* **Exercise brief**
Where a line contains the word "magnifier", copy that line from the records below.

[Stored items]
::::
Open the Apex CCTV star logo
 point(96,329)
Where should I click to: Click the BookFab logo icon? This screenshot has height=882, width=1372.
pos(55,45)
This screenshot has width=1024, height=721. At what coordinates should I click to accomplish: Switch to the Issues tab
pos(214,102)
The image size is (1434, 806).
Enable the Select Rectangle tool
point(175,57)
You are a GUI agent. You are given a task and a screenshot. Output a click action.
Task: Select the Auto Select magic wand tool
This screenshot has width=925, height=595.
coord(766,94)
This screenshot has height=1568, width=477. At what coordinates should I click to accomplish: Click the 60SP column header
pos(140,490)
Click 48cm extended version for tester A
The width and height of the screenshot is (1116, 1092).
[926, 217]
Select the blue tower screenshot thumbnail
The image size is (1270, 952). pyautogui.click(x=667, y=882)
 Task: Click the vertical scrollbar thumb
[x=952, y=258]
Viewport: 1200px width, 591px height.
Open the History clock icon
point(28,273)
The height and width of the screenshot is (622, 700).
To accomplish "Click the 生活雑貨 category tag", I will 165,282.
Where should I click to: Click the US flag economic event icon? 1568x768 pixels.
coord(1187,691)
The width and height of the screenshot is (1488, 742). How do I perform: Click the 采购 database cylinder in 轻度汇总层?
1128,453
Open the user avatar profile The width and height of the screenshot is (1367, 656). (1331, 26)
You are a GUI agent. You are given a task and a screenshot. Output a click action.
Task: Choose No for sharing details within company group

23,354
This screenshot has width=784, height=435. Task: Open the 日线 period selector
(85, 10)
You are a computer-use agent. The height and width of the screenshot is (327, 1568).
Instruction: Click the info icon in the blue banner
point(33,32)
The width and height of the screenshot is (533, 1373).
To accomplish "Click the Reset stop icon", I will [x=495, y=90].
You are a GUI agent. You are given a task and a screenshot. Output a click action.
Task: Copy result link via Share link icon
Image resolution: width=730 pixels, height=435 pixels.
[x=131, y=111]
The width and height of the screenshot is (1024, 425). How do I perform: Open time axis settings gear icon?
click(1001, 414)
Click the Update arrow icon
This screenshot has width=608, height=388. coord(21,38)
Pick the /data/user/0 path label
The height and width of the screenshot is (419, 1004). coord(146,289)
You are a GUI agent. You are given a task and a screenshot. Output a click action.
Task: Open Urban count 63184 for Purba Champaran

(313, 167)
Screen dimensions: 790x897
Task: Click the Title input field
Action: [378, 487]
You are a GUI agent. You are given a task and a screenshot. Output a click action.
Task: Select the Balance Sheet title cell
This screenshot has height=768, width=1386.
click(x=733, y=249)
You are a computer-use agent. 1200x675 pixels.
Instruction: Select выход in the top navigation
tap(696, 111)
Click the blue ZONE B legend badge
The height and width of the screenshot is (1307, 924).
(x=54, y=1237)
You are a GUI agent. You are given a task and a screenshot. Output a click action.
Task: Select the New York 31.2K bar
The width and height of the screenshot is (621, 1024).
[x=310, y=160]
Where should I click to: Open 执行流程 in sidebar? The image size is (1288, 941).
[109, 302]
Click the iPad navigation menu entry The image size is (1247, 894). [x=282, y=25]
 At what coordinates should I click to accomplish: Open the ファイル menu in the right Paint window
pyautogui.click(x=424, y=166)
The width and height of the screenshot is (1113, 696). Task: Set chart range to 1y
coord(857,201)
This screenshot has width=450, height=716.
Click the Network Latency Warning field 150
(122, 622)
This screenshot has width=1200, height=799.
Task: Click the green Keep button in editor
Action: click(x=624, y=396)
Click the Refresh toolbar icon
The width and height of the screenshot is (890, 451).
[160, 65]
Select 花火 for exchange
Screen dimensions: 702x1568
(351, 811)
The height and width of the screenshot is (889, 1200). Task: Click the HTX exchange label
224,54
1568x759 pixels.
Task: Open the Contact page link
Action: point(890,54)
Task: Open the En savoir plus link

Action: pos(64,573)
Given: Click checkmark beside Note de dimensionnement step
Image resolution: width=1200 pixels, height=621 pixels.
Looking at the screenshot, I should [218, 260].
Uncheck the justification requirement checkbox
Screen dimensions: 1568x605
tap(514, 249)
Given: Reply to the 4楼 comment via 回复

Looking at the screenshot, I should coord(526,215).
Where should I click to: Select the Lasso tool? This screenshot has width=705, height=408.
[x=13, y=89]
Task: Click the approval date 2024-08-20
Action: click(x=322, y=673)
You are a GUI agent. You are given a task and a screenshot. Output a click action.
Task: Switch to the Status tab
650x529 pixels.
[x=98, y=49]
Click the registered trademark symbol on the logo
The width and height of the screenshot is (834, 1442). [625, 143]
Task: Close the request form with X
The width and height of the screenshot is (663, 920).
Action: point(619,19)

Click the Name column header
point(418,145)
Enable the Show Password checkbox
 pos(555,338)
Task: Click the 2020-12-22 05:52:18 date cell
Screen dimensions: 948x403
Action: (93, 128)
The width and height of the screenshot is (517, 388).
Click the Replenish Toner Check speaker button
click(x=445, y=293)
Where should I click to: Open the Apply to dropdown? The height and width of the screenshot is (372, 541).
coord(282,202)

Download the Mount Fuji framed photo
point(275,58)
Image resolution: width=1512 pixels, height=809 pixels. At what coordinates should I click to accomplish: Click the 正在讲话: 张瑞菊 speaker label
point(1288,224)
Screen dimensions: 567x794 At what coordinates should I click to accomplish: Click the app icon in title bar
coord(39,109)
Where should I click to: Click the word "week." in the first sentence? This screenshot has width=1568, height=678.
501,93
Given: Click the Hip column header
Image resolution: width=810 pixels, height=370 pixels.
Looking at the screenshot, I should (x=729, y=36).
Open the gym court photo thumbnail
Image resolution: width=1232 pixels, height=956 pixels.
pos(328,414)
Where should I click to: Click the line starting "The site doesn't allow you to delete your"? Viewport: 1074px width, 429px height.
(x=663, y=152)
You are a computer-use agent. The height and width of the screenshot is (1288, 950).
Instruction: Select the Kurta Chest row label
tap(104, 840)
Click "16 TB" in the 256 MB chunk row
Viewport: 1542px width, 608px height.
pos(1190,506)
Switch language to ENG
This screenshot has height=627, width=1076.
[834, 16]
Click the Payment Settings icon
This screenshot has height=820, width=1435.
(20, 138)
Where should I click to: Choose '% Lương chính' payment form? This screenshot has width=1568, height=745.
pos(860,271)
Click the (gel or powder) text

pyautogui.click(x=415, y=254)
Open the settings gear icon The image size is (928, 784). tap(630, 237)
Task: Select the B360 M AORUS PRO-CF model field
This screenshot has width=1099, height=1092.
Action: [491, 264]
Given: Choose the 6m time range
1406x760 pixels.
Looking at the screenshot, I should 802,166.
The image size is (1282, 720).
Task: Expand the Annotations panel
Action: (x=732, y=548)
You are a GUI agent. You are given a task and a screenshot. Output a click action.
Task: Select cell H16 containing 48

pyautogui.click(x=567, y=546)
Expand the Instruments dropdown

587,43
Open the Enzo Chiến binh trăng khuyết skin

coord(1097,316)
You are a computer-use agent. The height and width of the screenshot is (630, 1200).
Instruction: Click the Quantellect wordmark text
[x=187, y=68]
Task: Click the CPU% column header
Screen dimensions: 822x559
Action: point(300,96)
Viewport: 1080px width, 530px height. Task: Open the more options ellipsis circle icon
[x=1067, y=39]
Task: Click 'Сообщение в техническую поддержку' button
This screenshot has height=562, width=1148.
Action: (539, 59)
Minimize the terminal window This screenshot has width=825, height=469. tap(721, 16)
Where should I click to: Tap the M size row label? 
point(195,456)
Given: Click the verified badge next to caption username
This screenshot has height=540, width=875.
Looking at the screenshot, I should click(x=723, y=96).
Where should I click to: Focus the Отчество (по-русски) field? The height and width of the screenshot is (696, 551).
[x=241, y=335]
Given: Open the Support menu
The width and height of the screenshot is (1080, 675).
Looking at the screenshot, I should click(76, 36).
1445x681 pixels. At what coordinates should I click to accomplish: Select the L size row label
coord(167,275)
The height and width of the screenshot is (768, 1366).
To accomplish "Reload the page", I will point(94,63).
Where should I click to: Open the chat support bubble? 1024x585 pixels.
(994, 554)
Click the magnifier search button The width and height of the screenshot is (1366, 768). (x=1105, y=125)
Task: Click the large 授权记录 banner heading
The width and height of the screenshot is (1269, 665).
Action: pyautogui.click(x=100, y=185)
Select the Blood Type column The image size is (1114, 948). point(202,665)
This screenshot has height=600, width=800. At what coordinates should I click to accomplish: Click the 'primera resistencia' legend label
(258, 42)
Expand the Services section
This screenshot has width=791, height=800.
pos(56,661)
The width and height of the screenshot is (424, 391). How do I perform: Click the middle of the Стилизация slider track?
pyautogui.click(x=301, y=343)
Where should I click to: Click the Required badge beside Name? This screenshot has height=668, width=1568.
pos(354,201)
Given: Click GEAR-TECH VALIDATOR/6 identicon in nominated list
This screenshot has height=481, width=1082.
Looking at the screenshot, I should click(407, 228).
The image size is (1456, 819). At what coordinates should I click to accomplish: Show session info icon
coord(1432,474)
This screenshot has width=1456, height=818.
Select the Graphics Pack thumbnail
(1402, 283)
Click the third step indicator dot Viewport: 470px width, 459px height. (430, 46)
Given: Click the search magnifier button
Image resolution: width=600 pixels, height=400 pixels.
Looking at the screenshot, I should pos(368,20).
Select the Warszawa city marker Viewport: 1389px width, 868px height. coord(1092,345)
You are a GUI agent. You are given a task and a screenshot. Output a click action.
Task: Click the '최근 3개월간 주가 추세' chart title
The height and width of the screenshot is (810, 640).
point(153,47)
::::
* **Output of the task**
Click the magnifier search button The width and height of the screenshot is (1366, 768). (x=1105, y=125)
Given: Click the search magnifier button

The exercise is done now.